§ **INSTRUCTIONS TO FOLLOW**
Print every one of the lines below, copying each one with no changes.

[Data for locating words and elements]

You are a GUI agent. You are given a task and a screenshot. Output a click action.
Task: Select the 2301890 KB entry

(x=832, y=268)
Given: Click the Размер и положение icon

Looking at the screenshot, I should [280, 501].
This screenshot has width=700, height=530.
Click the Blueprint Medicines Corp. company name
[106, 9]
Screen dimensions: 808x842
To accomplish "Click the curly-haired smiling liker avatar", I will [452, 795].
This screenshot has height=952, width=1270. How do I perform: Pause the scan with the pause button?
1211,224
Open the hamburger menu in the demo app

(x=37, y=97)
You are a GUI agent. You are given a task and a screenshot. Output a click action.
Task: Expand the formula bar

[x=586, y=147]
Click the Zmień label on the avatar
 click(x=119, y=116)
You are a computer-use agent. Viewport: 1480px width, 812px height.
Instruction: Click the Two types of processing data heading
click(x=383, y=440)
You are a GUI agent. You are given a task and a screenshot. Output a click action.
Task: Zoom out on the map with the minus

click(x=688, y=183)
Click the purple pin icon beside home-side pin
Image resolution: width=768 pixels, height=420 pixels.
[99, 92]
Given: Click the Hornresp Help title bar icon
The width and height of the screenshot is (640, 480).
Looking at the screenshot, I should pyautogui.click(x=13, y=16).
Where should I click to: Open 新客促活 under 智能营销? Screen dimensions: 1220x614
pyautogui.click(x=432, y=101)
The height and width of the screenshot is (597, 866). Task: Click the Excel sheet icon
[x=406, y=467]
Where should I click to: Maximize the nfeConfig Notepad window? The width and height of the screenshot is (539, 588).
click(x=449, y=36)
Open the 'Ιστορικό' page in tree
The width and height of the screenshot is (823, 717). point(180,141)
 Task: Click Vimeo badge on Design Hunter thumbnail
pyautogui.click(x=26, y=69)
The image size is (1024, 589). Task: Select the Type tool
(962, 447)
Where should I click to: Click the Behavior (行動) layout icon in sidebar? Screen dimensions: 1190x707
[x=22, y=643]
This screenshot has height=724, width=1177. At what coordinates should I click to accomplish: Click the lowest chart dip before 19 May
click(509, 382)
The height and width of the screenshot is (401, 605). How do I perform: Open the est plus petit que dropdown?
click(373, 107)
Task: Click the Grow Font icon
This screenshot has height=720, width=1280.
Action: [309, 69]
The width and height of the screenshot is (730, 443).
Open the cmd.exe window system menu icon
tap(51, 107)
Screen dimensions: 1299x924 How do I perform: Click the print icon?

§ **THE SOLUTION**
You are a GUI agent. You are given a task and a screenshot. Output a click action.
Task: Select the 2301890 KB entry

(x=832, y=268)
Given: Click the Размер и положение icon

Looking at the screenshot, I should [280, 501].
This screenshot has width=700, height=530.
Click the Blueprint Medicines Corp. company name
[106, 9]
Screen dimensions: 808x842
To accomplish "Click the curly-haired smiling liker avatar", I will [452, 795].
This screenshot has height=952, width=1270. How do I perform: Pause the scan with the pause button?
1211,224
Open the hamburger menu in the demo app

(x=37, y=97)
You are a GUI agent. You are given a task and a screenshot. Output a click action.
Task: Expand the formula bar

[x=586, y=147]
Click the Zmień label on the avatar
 click(x=119, y=116)
You are a computer-use agent. Viewport: 1480px width, 812px height.
Instruction: Click the Two types of processing data heading
click(x=383, y=440)
You are a GUI agent. You are given a task and a screenshot. Output a click action.
Task: Zoom out on the map with the minus

click(x=688, y=183)
Click the purple pin icon beside home-side pin
Image resolution: width=768 pixels, height=420 pixels.
[99, 92]
Given: Click the Hornresp Help title bar icon
The width and height of the screenshot is (640, 480).
Looking at the screenshot, I should pyautogui.click(x=13, y=16).
Where should I click to: Open 新客促活 under 智能营销? Screen dimensions: 1220x614
pyautogui.click(x=432, y=101)
The height and width of the screenshot is (597, 866). Task: Click the Excel sheet icon
[x=406, y=467]
Where should I click to: Maximize the nfeConfig Notepad window? The width and height of the screenshot is (539, 588).
click(x=449, y=36)
Open the 'Ιστορικό' page in tree
The width and height of the screenshot is (823, 717). point(180,141)
 Task: Click Vimeo badge on Design Hunter thumbnail
pyautogui.click(x=26, y=69)
The image size is (1024, 589). Task: Select the Type tool
(962, 447)
Where should I click to: Click the Behavior (行動) layout icon in sidebar? Screen dimensions: 1190x707
[x=22, y=643]
This screenshot has height=724, width=1177. At what coordinates should I click to accomplish: Click the lowest chart dip before 19 May
click(509, 382)
The height and width of the screenshot is (401, 605). How do I perform: Open the est plus petit que dropdown?
click(373, 107)
Task: Click the Grow Font icon
This screenshot has height=720, width=1280.
Action: [309, 69]
The width and height of the screenshot is (730, 443).
Open the cmd.exe window system menu icon
tap(51, 107)
Screen dimensions: 1299x924 How do I perform: Click the print icon?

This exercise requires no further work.